Women with PCOS often have elevated free androgens and present with both acne and hirsutism. Spironolactone at 100 to 200 mg/day reduces Ferriman-Gallwey hirsutism scores by approximately 30 to 40% over 6 months in this population, based on a meta-analysis of 9 trials (Swiglo et al., J Clin Endocrinol Metab, 2008). Swiglo et al. 2008 The Endocrine Society 2018 PCOS guidelines list spironolactone as an option for hirsutism when cosmetic measures are insufficient.

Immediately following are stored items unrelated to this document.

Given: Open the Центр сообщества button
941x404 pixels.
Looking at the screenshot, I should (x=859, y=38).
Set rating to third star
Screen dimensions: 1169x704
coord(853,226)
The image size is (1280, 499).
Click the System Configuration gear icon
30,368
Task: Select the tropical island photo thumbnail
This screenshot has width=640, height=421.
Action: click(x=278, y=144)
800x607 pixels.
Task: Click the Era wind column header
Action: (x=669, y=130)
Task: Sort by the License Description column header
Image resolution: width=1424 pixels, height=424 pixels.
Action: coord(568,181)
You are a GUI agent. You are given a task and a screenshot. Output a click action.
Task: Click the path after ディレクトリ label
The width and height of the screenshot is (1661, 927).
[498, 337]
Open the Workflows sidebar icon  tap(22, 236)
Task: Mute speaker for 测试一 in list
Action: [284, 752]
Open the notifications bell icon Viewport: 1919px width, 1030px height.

Perimenopausal and Postmenopausal Women

Adult acne persisting into perimenopause or appearing de novo in postmenopause may reflect relatively elevated androgens against a backdrop of declining estrogen. Small observational series suggest spironolactone retains efficacy in this population, though hyperkalemia risk warrants closer monitoring given the higher baseline rate of renal impairment and medication polypharmacy.

Transgender Women

Spironolactone at 100 to 200 mg/day is used as an anti-androgen in gender-affirming hormone therapy alongside estradiol. Acne improvement in transgender women on feminizing regimens is a common and expected benefit. The Endocrine Society's 2017 guidelines on gender-dysphoria management list spironolactone as an appropriate anti-androgen option. Endocrine Society 2017 transgender guidelines

Current Guidelines Summary

| Guideline Body | Year | Recommendation | Strength | |---|---|---|---| | AAD (Zaenglein et al.) | 2016 | Second-line for hormonal acne in women | Strong | | NICE NG198 | 2021 | Consider for women with moderate acne after antibiotics | Conditional | | Endocrine Society PCOS | 2018 | Recommended for hirsutism (PCOS) | Strong | | Endocrine Society Transgender | 2017 | Anti-androgen option in feminizing therapy | Strong | | Global Alliance to Improve Outcomes in Acne | 2018 | Appropriate for adult female acne, especially with hormonal features | Moderate-Strong |

Gaps in the Evidence and Ongoing Research

The evidence base, while Moderate-quality by GRADE, has meaningful gaps. No trial has compared spironolactone to isotretinoin in a head-to-head design with a powered non-inferiority margin. Long-term data beyond 24 months are almost exclusively retrospective. The optimal maintenance dose and the best strategy for discontinuation without relapse are both poorly defined. Adolescent data are particularly sparse. A planned UK NIHR-funded trial (SpotLight, target N=600) aims to address the combination of spironolactone plus COC vs. Either agent alone in a factorial design; results are expected no earlier than 2026.

At the mechanistic level, biomarkers that might predict response (e.g., baseline free testosterone, SHBG, DHEA-S) have not been validated in prospective trials. The ability to select patients most likely to respond would raise the effective GRADE quality of existing evidence by reducing heterogeneity.